The combination of archaic and fashionable skeletal traits within the unique Vegavis specimen additionally made it tough to position, stated Chase Brownstein, a paleontologist at Yale College who was not concerned within the analysis. Some researchers prompt that Vegavis might need been certainly one of a number of households of extinct Mesozoic birds — some with toothed payments and clawed wing-fingers — that didn’t survive the Cretaceous interval extinction. Others believed it was a contemporary hen, nearer to loons, grebes or geese.

The cranium present in 2011 helped breach this prehistoric logjam.

The researchers of the brand new paper generated a near-complete three-dimensional reconstruction of the hen’s head. They discovered that Vegavis had the toothless beak and mind form attribute of contemporary birds, Dr. Torres stated, in addition to particular cranium traits that they argue counsel the hen is carefully associated to fashionable waterfowl. However — and right here’s the foolish half — the cranium is kind of completely different from these of residing geese or geese. Its beak was lengthy and pointed.

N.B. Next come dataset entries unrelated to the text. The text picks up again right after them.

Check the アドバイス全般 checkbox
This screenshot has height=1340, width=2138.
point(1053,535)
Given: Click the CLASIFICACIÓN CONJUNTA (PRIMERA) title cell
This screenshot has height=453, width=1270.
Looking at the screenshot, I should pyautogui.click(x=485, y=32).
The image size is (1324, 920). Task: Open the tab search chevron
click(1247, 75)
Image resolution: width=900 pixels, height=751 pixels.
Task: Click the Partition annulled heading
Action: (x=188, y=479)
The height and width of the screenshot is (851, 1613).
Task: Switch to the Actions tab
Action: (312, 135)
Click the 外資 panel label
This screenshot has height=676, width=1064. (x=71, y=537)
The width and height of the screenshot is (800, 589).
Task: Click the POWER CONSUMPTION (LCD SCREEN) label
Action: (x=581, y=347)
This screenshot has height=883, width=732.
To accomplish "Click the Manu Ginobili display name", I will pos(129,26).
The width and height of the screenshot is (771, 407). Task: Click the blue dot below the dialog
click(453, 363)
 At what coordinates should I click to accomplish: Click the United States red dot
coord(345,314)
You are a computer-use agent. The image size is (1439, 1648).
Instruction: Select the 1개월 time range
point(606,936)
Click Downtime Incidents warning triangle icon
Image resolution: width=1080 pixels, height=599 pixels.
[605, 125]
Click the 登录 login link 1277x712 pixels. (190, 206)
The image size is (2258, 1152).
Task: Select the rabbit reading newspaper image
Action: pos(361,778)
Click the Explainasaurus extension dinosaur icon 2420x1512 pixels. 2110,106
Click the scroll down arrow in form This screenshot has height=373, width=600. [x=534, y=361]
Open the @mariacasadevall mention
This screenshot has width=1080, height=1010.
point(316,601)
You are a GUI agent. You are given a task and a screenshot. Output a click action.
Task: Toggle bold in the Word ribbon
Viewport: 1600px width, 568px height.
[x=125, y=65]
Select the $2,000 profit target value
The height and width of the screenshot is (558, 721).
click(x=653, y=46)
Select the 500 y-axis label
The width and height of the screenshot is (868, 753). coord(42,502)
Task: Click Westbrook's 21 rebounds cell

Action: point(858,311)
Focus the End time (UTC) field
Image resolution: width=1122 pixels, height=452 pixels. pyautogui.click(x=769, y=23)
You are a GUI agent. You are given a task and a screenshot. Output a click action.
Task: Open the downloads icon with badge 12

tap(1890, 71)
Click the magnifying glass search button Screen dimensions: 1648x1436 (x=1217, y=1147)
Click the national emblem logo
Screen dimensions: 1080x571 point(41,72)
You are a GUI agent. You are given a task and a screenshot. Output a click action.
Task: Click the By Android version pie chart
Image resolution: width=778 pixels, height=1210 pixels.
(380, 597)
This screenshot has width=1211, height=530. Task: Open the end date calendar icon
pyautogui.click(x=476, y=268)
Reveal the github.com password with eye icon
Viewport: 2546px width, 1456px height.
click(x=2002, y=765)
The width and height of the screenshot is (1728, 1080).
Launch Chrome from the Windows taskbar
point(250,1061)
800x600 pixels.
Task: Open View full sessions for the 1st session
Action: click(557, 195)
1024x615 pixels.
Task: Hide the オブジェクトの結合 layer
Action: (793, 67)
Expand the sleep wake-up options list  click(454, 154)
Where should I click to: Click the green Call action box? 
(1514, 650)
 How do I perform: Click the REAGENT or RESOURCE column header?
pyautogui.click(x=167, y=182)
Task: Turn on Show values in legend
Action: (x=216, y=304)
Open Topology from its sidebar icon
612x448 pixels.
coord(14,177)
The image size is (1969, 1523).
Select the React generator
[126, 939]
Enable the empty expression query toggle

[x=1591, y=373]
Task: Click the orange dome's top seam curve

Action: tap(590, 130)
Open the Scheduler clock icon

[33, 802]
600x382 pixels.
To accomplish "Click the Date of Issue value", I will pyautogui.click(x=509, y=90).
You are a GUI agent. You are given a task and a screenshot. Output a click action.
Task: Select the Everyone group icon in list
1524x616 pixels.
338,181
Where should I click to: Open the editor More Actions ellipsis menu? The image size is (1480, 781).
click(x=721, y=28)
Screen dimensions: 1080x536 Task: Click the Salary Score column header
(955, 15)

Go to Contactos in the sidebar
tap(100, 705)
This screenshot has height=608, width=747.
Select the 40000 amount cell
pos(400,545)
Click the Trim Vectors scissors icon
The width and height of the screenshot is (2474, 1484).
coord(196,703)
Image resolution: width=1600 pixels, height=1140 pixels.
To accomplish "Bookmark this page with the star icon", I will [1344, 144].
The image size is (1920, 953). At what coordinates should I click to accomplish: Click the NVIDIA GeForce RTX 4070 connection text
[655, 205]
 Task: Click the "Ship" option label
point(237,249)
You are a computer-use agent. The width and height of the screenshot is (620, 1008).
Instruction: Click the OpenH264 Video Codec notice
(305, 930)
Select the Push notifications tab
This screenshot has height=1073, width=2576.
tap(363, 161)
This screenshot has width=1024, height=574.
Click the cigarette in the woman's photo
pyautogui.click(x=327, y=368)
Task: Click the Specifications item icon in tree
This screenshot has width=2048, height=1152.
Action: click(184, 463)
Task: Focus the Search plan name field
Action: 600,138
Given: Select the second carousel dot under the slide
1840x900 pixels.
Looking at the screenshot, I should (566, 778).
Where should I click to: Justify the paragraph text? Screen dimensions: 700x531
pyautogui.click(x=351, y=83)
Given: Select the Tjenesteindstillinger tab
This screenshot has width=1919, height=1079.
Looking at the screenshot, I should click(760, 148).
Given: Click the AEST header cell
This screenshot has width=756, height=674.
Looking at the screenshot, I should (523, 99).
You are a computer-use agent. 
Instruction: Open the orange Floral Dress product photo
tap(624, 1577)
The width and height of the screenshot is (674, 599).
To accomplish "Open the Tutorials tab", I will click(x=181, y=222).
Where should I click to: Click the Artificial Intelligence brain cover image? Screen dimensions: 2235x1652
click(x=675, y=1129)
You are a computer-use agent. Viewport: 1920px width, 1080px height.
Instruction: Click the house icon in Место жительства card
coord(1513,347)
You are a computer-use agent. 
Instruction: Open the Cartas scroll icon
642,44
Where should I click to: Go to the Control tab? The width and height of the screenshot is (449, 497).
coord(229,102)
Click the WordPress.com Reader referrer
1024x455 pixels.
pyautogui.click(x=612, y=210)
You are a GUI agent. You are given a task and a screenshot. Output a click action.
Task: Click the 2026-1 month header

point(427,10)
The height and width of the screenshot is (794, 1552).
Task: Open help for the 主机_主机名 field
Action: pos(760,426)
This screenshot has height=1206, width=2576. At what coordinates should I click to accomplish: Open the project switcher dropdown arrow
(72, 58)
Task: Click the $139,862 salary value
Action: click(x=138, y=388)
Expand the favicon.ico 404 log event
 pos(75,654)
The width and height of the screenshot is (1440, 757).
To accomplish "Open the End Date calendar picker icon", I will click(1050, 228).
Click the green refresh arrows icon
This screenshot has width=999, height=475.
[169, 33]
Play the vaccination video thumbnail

It had massive glands to take away salt from the physique, and highly effective jaw muscular tissues that allowed the hen to snap its jaws shortly underwater.

All the skeleton factors towards a hen that dove underwater after fish and propelled itself with highly effective kicking legs, Dr. Torres stated. That’s not like any fashionable water fowl, “and way more just like what we see in fashionable loons and grebes.”

Regardless of the hen’s loony physique plan and head, the superb particulars of its cranium — together with its jaw and beak — present particular traits that counsel waterfowl, Dr. Torres stated.

Whereas Dr. Brownstein known as the invention of the Vegavis cranium “thrilling,” he isn’t satisfied that it’s sufficient to settle the controversy over the animal’s id — or to make clear when hen lineages like waterfowl appeared. However even probably the most conservative interpretation of the cranium signifies that fashionable birds and their closest toothless family members had been extraordinarily anatomically numerous on the finish of the Cretaceous interval, he stated.

Others are extra enthusiastic.

The truth that a hen with such fashionable options was round by the tip of the dinosaurs’ reign means that different main lineages of residing birds had been doubtless current as nicely, stated Gerardo Álvarez Herrera, a paleontologist with the Bernardino Rivadavia Pure Sciences Argentine Museum who was not concerned within the research. It’s attainable that additional exploration will uncover “the ancestors of ostriches, fowls, neoaves and geese that will have roamed alongside non-avian dinosaurs.”